From your response it doesn’t seem as if you even bothered to read the article or bothered to open your mind enough to understand my point. The full scope and historical extent of the enslavement of humans by humans is mind boggling. Nothing I was ever taught about in any world history course. Please read it, think about the implications, reread my comment and apologize to the people you insulted with this crass comment.
What was the Spanish Inquisition, again?
You are right that I have no idea what goes on in a German hs classroom. But I hope I made you consider what the motives of a history teacher in a German high school might be if they professed to be very concerned about providing additional perspective to all the German high school students who might be led believe that the practice of massacring Jews was almost exclusive to Germany.
It would be the same motives as a US teacher who would be very concerned about providing additional perspective to “all high school students who have been lead to believe that the practice of slavery was almost exclusive to the US”.
I don’t know what the point is when someone invokes imaginary students who are supposedly taught that slavery was almost exclusive to the US or imaginary students in Germany who are supposedly taught that massacring Jews was almost exclusive to Germany.
Is the point that their teachers should feel obligated to teach them that other countries also massacred Jews and enslaved Blacks, too?
RageAgainstTheEdu-Meddlers,
That would be appropriate content for a WORLD history class. I didn’t understand what that has to do with what students are taught about the significant horrors their own country did to their people.
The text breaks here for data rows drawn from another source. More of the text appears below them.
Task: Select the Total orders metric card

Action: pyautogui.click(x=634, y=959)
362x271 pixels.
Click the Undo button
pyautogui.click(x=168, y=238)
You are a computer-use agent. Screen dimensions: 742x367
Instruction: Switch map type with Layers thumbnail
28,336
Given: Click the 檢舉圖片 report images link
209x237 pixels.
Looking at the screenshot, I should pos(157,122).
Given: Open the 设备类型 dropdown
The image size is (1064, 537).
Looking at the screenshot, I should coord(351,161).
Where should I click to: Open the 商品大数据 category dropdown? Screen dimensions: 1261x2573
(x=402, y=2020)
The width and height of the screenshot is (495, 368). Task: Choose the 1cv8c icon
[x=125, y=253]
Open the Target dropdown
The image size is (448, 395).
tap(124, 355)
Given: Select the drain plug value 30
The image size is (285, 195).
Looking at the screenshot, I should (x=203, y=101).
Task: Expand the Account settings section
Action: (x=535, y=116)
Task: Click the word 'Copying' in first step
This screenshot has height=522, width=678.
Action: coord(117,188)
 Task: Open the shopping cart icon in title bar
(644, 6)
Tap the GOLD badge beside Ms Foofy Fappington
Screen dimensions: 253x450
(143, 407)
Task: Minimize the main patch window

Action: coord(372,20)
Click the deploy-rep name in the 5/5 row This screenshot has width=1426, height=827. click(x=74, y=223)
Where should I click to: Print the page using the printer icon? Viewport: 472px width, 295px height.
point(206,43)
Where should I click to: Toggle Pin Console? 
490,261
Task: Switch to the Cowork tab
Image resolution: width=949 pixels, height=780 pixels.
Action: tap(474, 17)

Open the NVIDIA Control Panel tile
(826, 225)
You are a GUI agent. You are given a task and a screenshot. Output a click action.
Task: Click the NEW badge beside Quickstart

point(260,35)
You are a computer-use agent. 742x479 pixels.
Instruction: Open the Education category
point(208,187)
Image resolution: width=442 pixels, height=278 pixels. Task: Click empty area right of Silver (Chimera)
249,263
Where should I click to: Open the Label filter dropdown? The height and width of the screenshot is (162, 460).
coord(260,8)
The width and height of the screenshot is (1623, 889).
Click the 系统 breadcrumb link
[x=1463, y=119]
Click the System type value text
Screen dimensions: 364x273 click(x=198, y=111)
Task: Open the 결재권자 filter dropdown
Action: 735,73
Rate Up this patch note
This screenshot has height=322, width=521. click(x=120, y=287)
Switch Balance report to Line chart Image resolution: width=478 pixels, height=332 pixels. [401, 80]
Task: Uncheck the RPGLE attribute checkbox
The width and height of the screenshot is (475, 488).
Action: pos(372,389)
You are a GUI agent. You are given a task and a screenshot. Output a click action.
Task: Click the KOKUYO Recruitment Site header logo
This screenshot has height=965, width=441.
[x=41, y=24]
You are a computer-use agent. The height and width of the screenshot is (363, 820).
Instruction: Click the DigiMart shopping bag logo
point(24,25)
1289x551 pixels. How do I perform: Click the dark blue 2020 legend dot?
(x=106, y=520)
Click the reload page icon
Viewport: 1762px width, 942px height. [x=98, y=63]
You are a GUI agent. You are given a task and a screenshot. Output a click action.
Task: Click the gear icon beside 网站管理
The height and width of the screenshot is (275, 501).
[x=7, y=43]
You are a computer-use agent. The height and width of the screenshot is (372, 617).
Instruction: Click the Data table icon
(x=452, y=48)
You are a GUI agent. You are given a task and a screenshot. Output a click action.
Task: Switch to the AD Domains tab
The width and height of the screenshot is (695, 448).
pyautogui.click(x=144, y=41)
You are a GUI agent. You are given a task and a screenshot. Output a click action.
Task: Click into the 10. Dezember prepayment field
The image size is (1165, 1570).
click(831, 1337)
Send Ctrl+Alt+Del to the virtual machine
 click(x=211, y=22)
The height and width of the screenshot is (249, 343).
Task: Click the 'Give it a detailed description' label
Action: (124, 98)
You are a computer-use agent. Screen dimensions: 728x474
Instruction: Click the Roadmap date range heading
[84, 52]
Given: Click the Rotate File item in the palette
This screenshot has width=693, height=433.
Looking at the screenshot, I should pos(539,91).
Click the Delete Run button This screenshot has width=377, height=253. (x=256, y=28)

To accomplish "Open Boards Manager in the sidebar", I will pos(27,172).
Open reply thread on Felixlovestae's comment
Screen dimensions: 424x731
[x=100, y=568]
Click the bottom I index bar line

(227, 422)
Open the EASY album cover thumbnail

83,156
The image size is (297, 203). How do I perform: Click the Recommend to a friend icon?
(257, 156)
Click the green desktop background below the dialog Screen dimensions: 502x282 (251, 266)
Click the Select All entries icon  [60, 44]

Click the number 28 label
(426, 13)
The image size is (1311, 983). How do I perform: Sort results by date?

When we teach about the American Revolutionary War in American history, do we require all students to learn about all the other continents that European powers were colonizing and their treatment of the people that live there? Do you worry that there are surely students who are taught about the Revolutionary War who don’t realize that England was colonizing other parts of the world, too, and providing other readings so students don’t learn about the Revolutionary War without learning all about what was going on in other countries, too, in case they got the wrong impression that there was something unusual about what Britain was doing?